** Opening Text section block **

Kentucky Pharmacy Owner Sentenced To Ten Years In Prison For Role In Conspiracy To Distribute Controlled Substances
Charles Tenhet will also forfeit $3 million in assets
Contact: Public Information Officer
Number: (313) 234-4310
LONDON, Ky. - A Manchester pharmacy owner and his wife will forfeit their home, more than a million dollars, and six cars that were proceeds or purchased with proceeds from a drug conspiracy. In that conspiracy, the pharmacy owner filled prescriptions for customers without a legitimate medical purpose.
Charles Terry Tenhet, 63, of London, Ky., pleaded guilty today to a conspiracy to distribute a controlled substance. U.S. District Judge Amul Thapar sentenced Tenhet to 10 years in prison following the plea. Charles Tenhet's wife, Melissa Tenhet, 50, was sentenced to 12 months and day in prison for her role in the conspiracy. She pleaded guilty on Monday.
"Mr. Tenhet, with the assistance of Mrs. Tenhet, used his professional license to engage in a massive drug trafficking conspiracy," said U.S. Attorney Kerry B. Harvey. "In so doing, he inflicted a great deal of pain on his community-one already hard hit by the scourge of prescription drug abuse. The punishment is well-deserved. Those in the healing arts deserve special attention from law enforcement authorities when they choose to betray their professional duties in favor of the ill-gotten gains made from drug trafficking."

** Closing Text section block **
** Opening Recorded data block **

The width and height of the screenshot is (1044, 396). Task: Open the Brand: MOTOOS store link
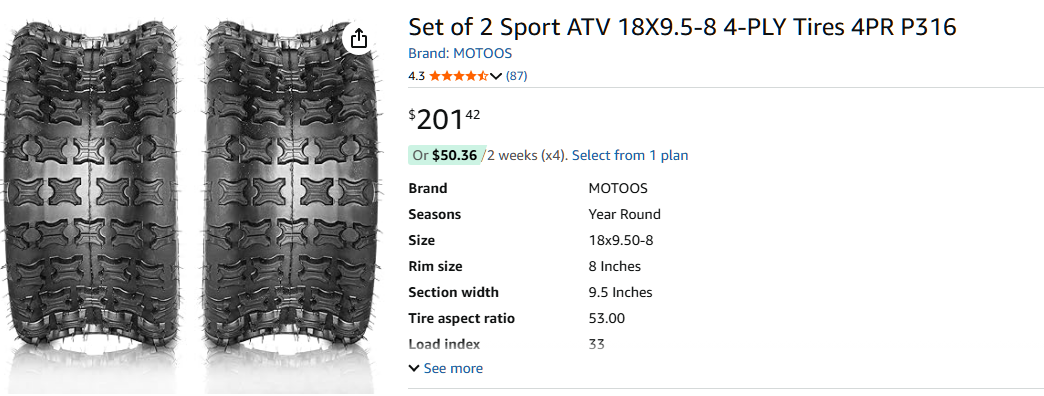[460, 53]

** Closing Recorded data block **

_What the task asks_.
According to the press release about the pharmacy owner's sentencing, how long was Melissa Tenhet sentenced to prison? Rely only on the press release about the pharmacy owner's sentencing and ignore the listing.

_Response_.
She was sentenced to 12 months and a day in prison.